Read the records below and report each line in which "computer" occurs.

■ Records from a data source
——

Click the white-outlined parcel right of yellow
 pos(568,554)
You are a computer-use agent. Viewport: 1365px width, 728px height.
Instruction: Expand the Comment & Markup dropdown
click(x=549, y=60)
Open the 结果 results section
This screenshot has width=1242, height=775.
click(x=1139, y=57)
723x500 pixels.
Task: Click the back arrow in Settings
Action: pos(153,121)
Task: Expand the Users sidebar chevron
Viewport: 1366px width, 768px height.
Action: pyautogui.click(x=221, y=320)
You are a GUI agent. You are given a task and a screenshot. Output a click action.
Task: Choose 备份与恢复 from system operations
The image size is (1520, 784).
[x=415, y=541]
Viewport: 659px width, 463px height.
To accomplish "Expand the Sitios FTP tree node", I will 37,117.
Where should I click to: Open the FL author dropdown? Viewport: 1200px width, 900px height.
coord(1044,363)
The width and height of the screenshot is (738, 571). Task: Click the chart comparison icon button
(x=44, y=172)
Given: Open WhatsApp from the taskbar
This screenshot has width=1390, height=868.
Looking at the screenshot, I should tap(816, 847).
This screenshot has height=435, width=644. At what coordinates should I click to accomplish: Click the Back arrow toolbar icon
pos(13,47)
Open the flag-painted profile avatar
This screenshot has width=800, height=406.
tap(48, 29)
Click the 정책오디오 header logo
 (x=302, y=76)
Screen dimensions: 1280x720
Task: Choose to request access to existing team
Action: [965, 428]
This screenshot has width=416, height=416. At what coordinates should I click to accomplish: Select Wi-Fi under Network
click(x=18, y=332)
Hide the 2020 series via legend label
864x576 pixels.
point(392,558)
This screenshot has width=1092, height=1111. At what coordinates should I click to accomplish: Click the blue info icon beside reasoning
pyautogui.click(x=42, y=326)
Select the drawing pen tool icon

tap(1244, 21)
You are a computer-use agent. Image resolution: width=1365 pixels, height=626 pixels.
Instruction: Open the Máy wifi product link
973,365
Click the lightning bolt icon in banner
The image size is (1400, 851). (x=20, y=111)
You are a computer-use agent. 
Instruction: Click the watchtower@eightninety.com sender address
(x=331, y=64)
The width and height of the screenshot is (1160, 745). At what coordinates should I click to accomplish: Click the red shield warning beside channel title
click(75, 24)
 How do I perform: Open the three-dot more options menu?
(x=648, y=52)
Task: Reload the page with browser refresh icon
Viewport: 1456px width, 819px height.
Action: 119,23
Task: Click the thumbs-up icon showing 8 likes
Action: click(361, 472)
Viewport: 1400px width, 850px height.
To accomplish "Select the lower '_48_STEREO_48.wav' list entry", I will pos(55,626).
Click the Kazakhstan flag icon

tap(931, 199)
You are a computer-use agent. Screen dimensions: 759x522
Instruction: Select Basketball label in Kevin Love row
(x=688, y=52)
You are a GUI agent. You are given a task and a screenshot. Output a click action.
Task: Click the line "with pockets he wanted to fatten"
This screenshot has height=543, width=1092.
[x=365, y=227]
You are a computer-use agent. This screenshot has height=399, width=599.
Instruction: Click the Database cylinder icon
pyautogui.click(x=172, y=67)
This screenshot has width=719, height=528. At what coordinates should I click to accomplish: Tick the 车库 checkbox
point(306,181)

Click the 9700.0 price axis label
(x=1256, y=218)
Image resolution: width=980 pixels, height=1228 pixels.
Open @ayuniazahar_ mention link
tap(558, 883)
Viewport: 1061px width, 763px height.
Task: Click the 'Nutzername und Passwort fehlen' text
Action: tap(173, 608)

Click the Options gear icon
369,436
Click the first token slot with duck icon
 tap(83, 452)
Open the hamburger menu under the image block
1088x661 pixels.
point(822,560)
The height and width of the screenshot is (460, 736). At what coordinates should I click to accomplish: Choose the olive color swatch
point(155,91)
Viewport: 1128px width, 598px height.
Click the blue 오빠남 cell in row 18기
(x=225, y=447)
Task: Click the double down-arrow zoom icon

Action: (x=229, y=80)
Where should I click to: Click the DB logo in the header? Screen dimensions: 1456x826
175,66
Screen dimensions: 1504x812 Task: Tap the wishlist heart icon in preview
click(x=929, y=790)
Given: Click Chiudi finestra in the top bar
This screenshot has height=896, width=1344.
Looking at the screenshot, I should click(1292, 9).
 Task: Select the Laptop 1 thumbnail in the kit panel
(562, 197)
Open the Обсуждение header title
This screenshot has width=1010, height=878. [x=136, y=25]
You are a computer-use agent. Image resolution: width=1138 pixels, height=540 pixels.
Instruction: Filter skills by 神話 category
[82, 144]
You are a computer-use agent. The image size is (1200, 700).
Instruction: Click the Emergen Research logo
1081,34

——

■ FINAL ANSWER
You are a computer-use agent. Viewport: 1365px width, 728px height.
You are a computer-use agent. Image resolution: width=1365 pixels, height=626 pixels.
You are a computer-use agent. 
You are a computer-use agent. Screen dimensions: 759x522
You are a computer-use agent. This screenshot has height=399, width=599.
You are a computer-use agent. Image resolution: width=1138 pixels, height=540 pixels.
You are a computer-use agent. The image size is (1200, 700).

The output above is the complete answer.